Pages

Sunday, October 22, 2023

ONLY FOR ONE REASON; TO TRULY HONOR HIM

".......Semua aib kita tutupi. Only for one reason, to truly honor Him," ujarku. 

***
Aku tak menyangka akan banyak orang Islam datang dalam katekisasi terbuka GKI Sidoarjo, Selasa (17/9). Jumlahnya lebih dari 10 orang. 

Kebanyakan mereka datang bersama Gus Heri dari Walima Sidoarjo. Selain itu, datang pula beberapa kawan dari GUSDURian Sidoarjo serta dua orang kawanku, Fatur dan Yessika Indarini. Semuanya duduk di bangku depan.

Di belakang mereka, ada sekitar 30an anak muda GKI, peserta tetap katekisasi. Beberapa diantaranya, menurut pendeta Yoses, moderator malam itu, bergabung melalui livestreaming Youtube. Beberapa kawanku dari luar kota, misalnya Oak Tree, juga bergabung online.

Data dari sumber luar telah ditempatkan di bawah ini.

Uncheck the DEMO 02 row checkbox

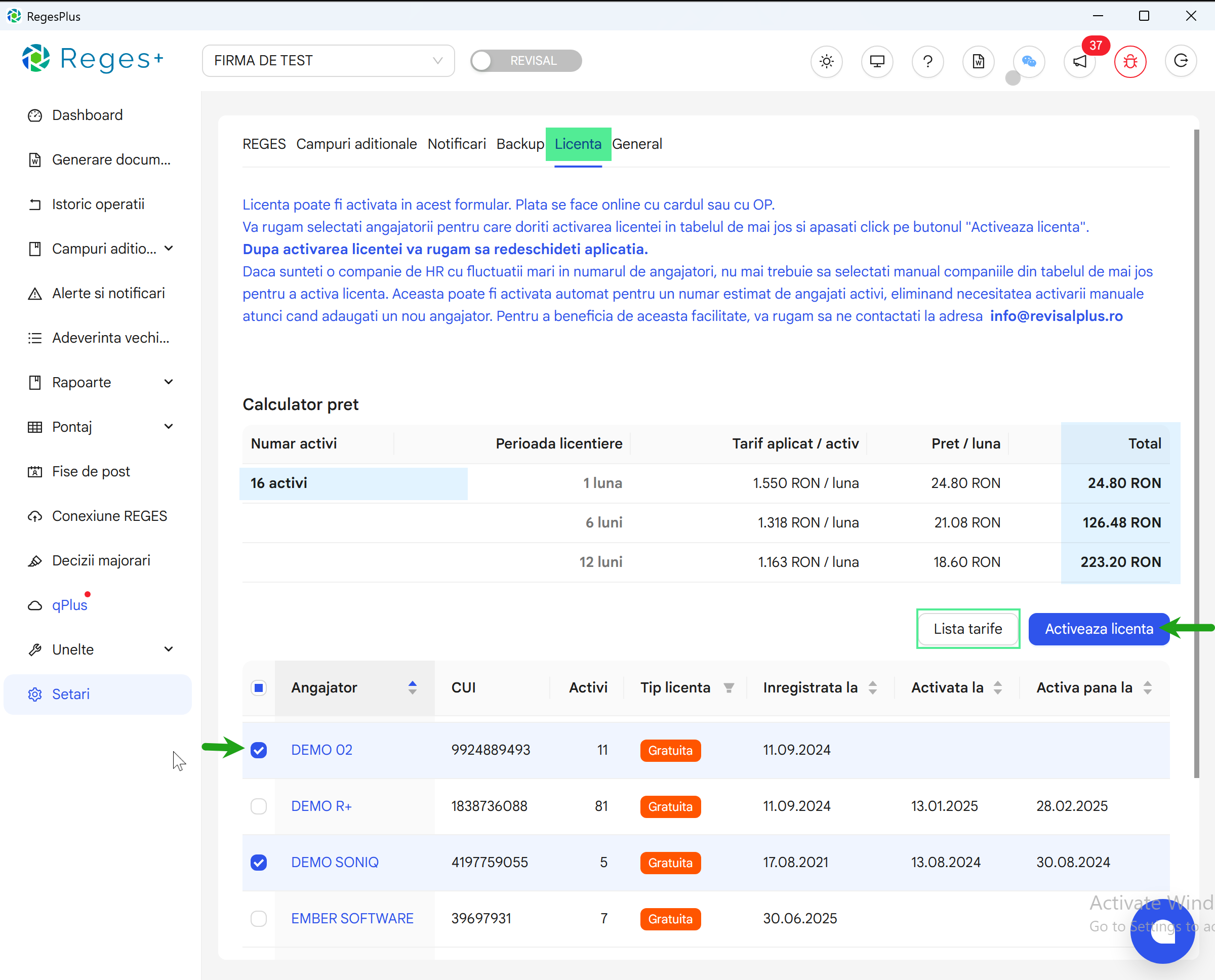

Malam itu, kami semua membahas Isa al-Masih menurut Al-Quran. Aku sangat mengapresiasi keberanian --jika tidak boleh dikatakan; kenekatan-- GKI Sidoarjo. 

Gereja ini berani membekali jemaat mudanya dengan sesuatu yang selama ini dianggap supertabu dibincang di gereja. Padahal, semakin tabu sebuah persoalan, biasanya semakin penting posisinya

Membuka presentasi, aku terlebih dahulu membagi tiga kuadaran model perbincangan seputar Yesus dalam relasi Kristen-Islam; polemis alias debat kusir, akomodatif-konservatif -- sejenis perbincangan yang kira-kira ditutup dengan "oke, silahkan meyakini masing-masing. Tidak perlu didiskusikan lagi ketimbang nanti gegeran," 


Dan yang ketiga adalah akomodatif-progresif --diskusi yang terus menerus dilakukan untuk menemukan tidak hanya kenapa kristologi Islam dan Kristen berbeda, namun yang lebih jauh, kesediaan untuk bisa memahami posisi masing-masing secara akomodatif. 

Pilihan ketiga ini sekaligus mengandung upaya tanpa lelah menemukan sebanyak mungkin kesamaan ketimbang meronce perbedaan diantara keduanya --serta kerendahan hati mengapresiasi kebenaran masing-masing. Sederhananya; menggeser sesuatu yang bersifat mutlak menjadi lebih lentur dan akomodatif. 

Tiga kuadran tadi adalah istilahku sendiri, dalam rangka memudahkan. Istilah lain yang juga aku kenalkan malam itu adalah dua model "mendekati" kitab suci. 

"Ilahiah-dogmatik dan ilahiah-historik," kataku.


Yang pertama adalah pendekatan teks yang ilahiah tanpa mempertimbangkan konteks historik saat diturunkan/dikreasikan. Teks yang ilahiah, dengan demikian, tambahku, dipahami secara tertutup, literal, serta diasingkan dari lingkungan kiri-kanan-atas-bawahnya. 

Sedangkan pendekatan kedua, ilahiah-historis, merupakan kebalikan dari yang pertama. Aku berupaya mendekati Isa al-Masih dalam perspektif kedua.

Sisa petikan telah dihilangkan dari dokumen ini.